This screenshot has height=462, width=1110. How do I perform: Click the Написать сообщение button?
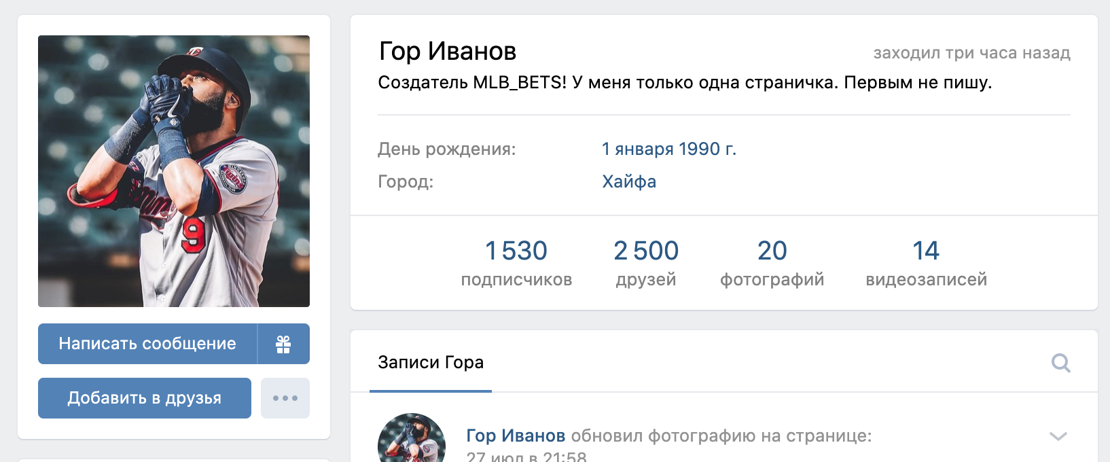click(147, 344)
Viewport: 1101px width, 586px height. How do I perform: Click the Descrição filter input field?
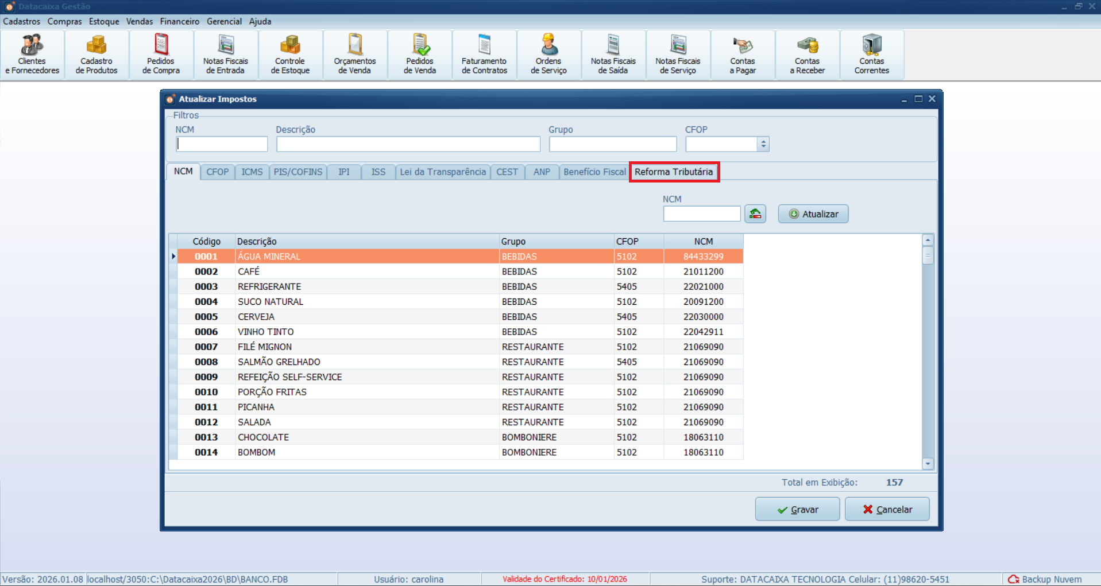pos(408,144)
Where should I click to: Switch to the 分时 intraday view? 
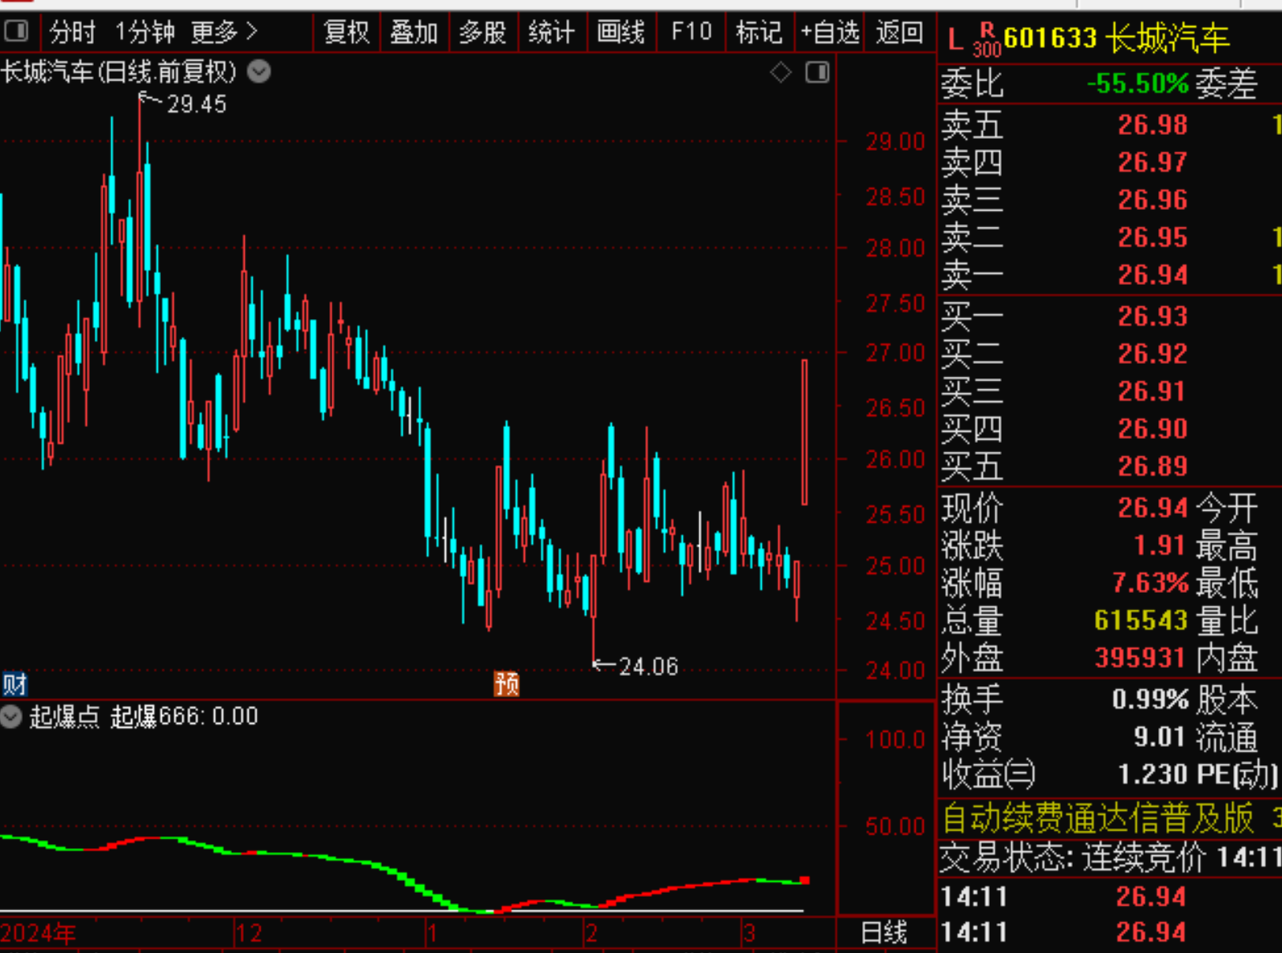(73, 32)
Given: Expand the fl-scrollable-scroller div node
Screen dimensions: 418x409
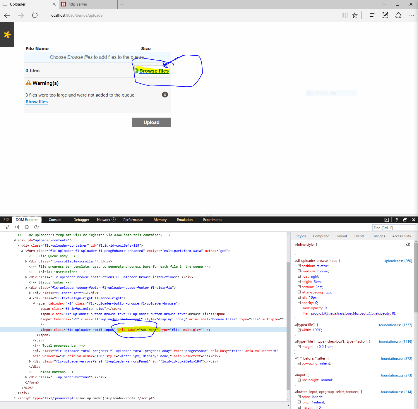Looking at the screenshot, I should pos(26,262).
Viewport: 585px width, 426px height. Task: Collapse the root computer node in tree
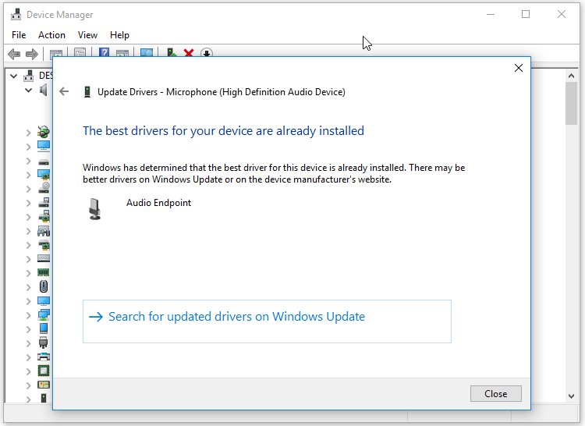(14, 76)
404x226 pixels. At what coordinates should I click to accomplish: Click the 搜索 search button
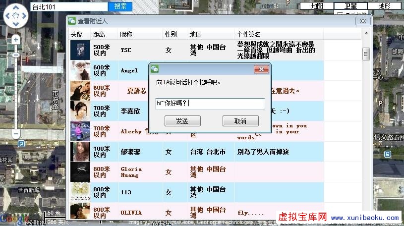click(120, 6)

--------------------------------

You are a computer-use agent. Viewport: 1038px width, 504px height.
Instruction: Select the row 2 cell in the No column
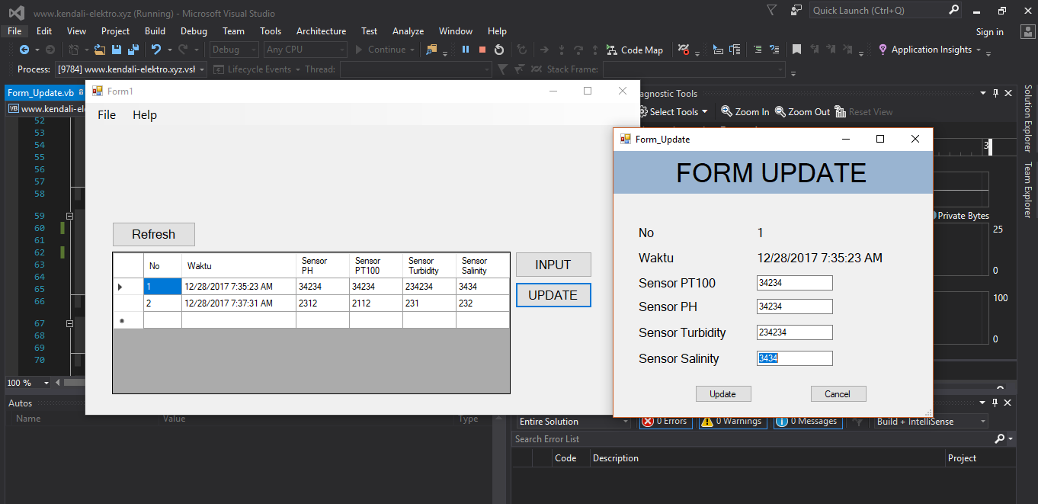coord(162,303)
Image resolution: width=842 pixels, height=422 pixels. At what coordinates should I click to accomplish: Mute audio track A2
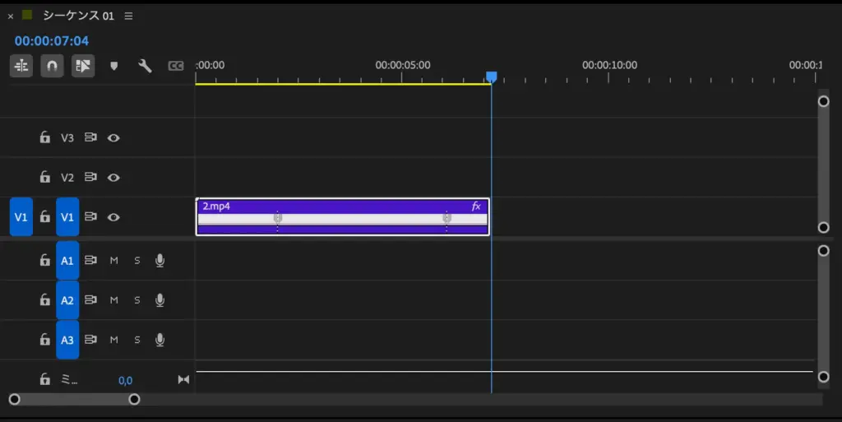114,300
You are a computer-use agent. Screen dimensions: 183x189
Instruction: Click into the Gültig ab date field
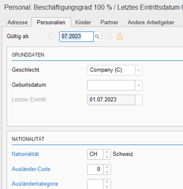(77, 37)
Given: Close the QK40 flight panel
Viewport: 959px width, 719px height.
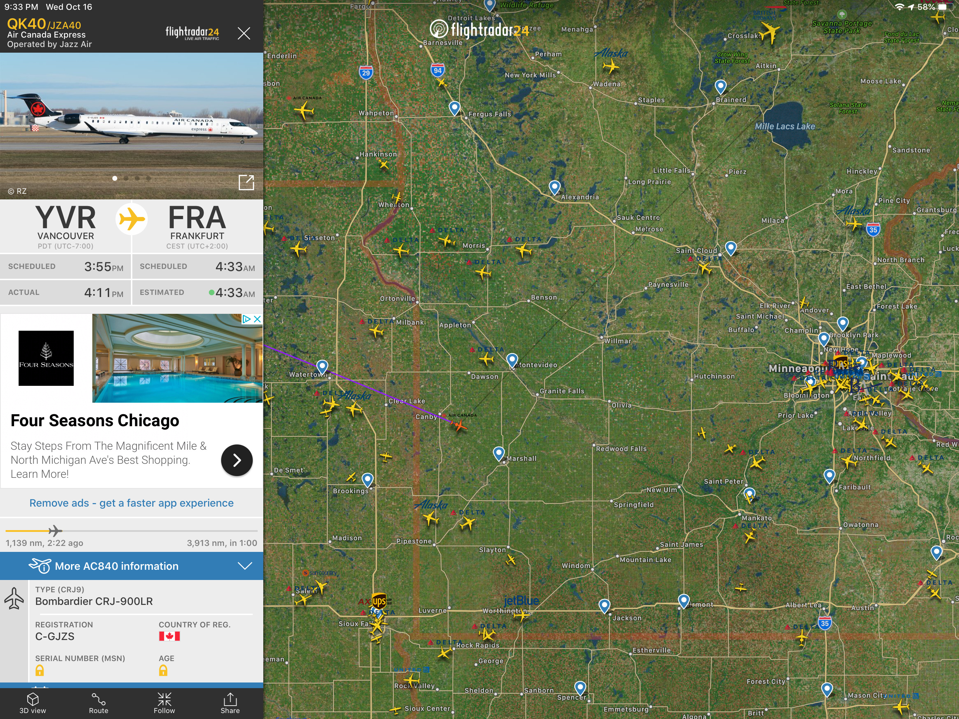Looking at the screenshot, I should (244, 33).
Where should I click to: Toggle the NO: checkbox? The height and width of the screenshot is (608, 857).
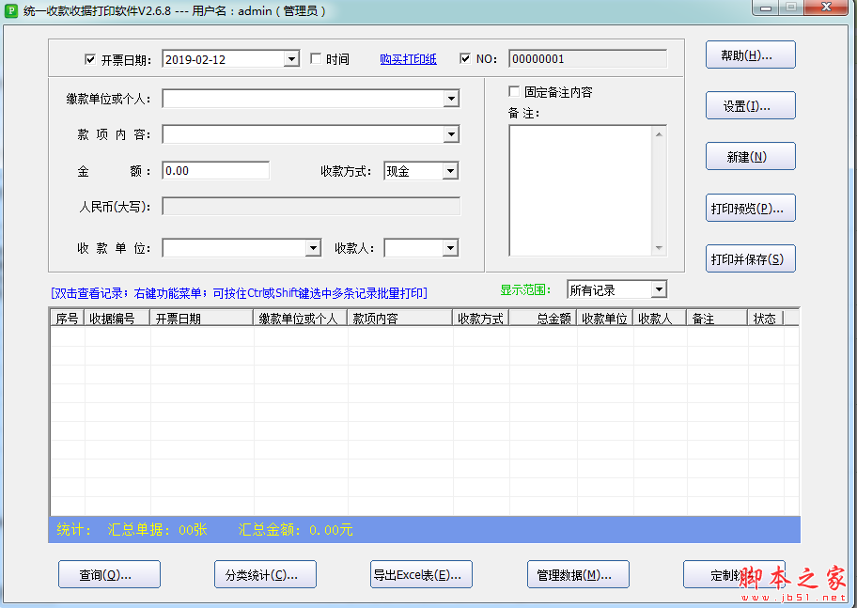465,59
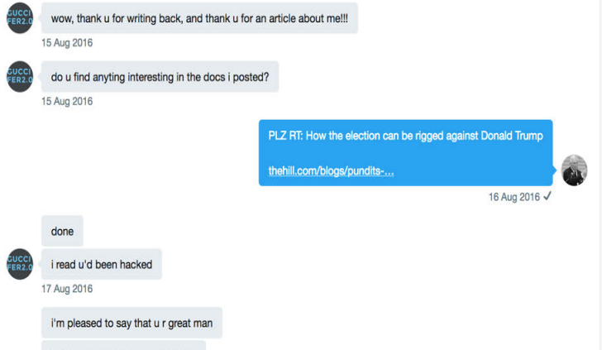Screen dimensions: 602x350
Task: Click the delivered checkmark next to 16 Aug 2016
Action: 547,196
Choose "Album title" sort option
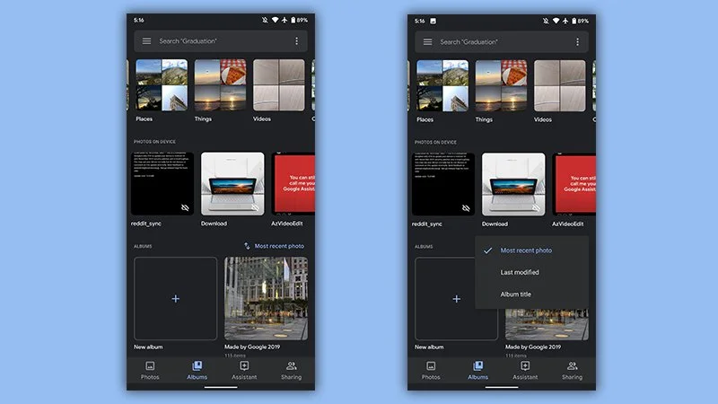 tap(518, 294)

--------------------------------

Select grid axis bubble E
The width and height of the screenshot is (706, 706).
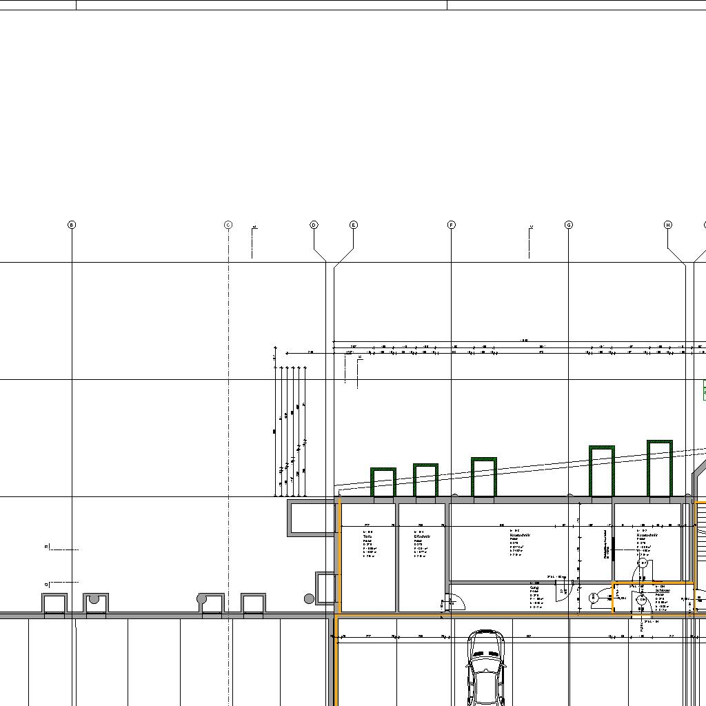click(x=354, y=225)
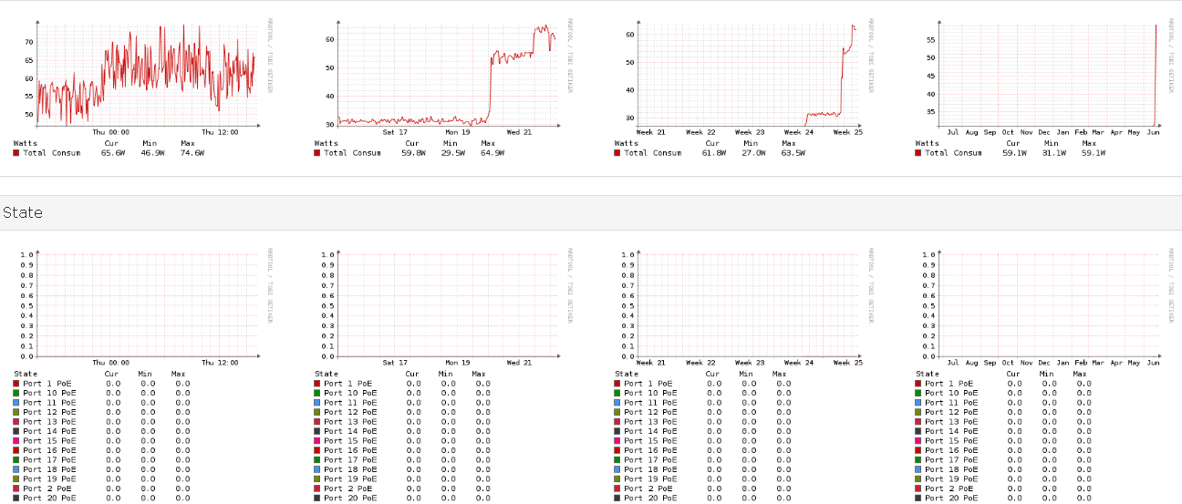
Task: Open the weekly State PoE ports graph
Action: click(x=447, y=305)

--------------------------------

→ **WHAT NEEDS TO BE DONE**: Show every line of the material that includes the string "Given".

→ **RESPONSE TO THIS TASK**:
Given: Expand the fl-scrollable-scroller div node
Given: Close the QK40 flight panel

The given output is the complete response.